Bush gets a lot of criticism for dividing people, but the criticism is silly. People in this country are divided because of the multiculturalist emphasis on celebrating our differences. We are divided because of the practice of special interest politics, the appeals to people on the basis of their race, class, gender, sexual orientation, age, etc. These are not Republican phenomena. This is the basic weaponry of the Democrat party and has been ever since the sixties. Democrats who accuse Bush of being divisive are projecting their own habits onto their opponent. Their definition of "divisive" is any condition in which you don't agree with them.

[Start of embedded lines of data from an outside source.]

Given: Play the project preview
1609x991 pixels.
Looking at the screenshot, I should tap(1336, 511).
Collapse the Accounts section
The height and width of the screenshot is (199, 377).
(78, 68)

If, for example, you think it's immoral to kill children as they're being born then you're being divisive. If you think we should have judges who will rule according to what the law and the constitution say rather than according to the political whim of the day then you're being divisive, if you think that marriage is important and that we should preserve the understanding of marriage that has prevailed for two thousand years then you're being divisive. If you think the first amendment is being wrongly interpreted as it touches upon matters of religious expression then you're being divisive. They're trying hard in this convention to moderate their rhetoric, but all one need do is compare the words of Democrat leaders like Kennedy, Carter, Dean, Gore, Jackson, and Kerry during the primary months to those of Republican leaders to see who has been a force for division and who has been a force for national unity.